子宮内膜症

子宮内膜症の症状

病巣の発生部位と進行度によって異なりますが、疼痛、不正出血、不妊が主症状です。
疼痛とは月経痛、下腹痛(慢性骨盤痛)、性交痛、腰痛、肛門痛、排便痛などです。

これらの疼痛は初期には月経時のみですが、進行すると月経とは関係なく認められ日常生活を著しく障害し、就労就学に破綻を来すことが多くなります。

ほっておくと不妊になったり、子宮や卵巣の摘出なんていう事態になってしまったりするので、早期発見、早期治療が肝心です・・・

子宮内膜症とは?

子宮内膜症という病気は、一言でいうと「子宮の内腔以外の場所にも子宮内膜が生育している病気」といえます。

子宮内膜は本来自分の身体の中(=子宮の内腔)に存在するものですが、あるべき場所ではないところにもそれが認められるような病気である、ということです。

病気の根本は、実は単純にそれだけのことなのです。

しかし、このことが原因となって身体に現れる症状は意外に多岐に渡るものであり、しかもその症状の中心にあるのは「痛み」である(生理痛、性交痛など)という点が最も問題になる点であるといえるでしょう。

また、子宮内膜症は不妊症の原因にもなりうるという点も、大きな問題点の一つです。

一番多いのは30代の女性ですが、20代くらいから注意が必要!
ナンと月経のある女性のうち10人に1人は子宮内膜症とも言われています。
婦人科の病気の中ではポピュラーな病気と言えるでしょう。

エストロゲン(女性ホルモン)依存性の病気なので、月経がある数が多ければ多いほど(つまり妊娠・出産が減り、初潮年齢が早くなるほど)発育してしまいます。
ですから、患者数も急増中&若年化中。なんと昭和40年代に比べると患者数は3倍にも増えているといわれています。
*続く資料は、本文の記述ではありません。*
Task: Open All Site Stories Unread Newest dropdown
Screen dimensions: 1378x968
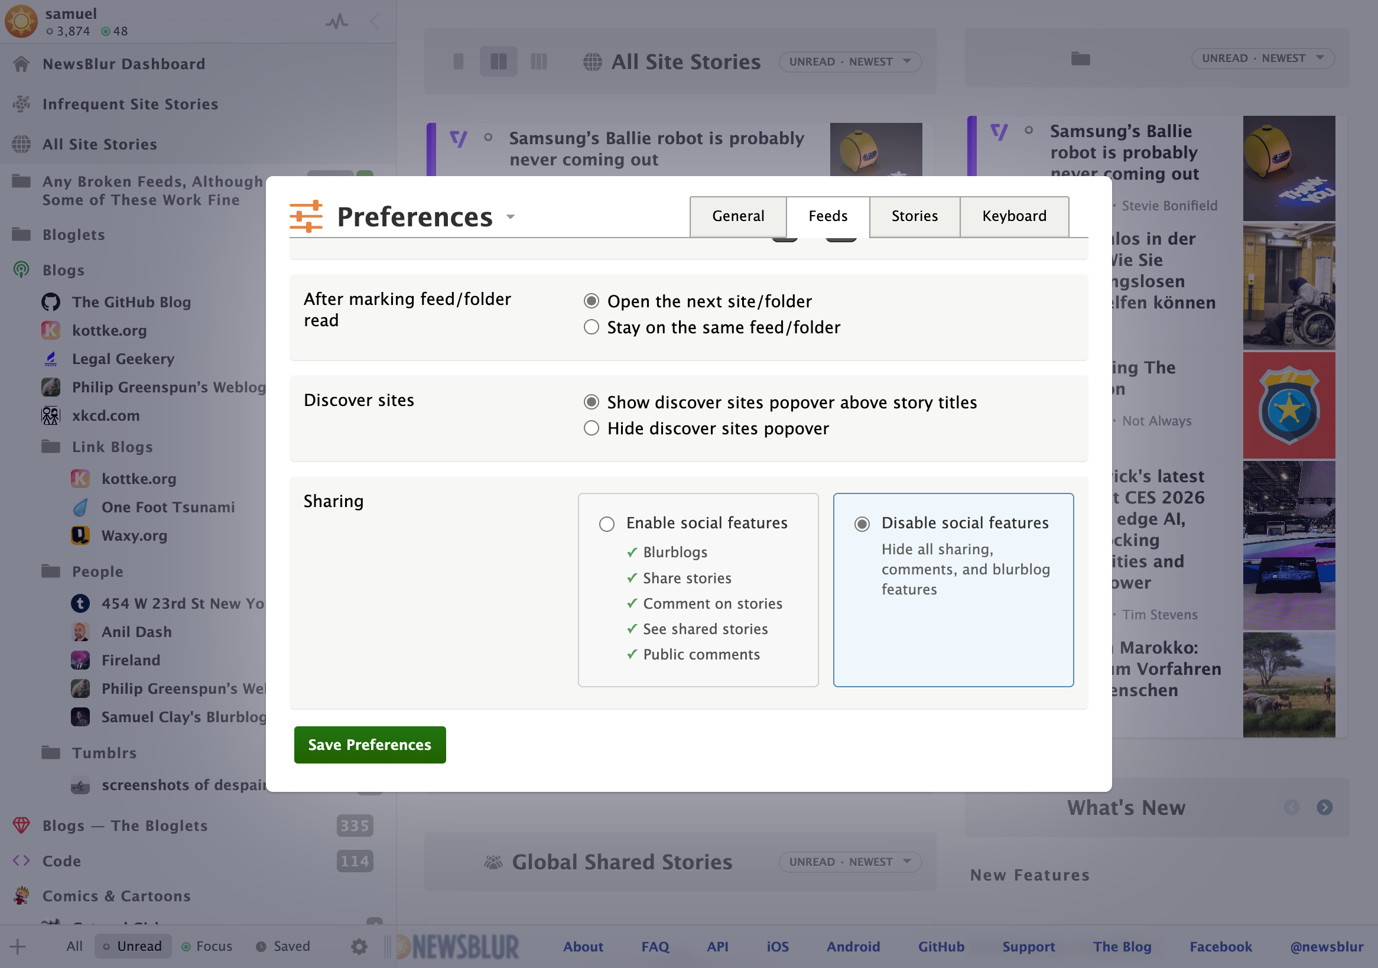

また、環境ホルモン(ダイオキシン)の影響もいわれています。(ダイオキシンは体のなかで女性ホルモンと似た働きをするので子宮内膜症が増える原因になるといわれているのです。)

子宮内膜症の予防

いちばん大切なことは、痛み止めをむやみに使わないということです。
痛み止めは交感神経を優位にして、血行障害を招きます。月経痛に効くからと、痛み止めに頼っていると、骨盤内の血流が悪くなり、子宮内膜症に移行するおそれがあります。この点に十分気をつけてください。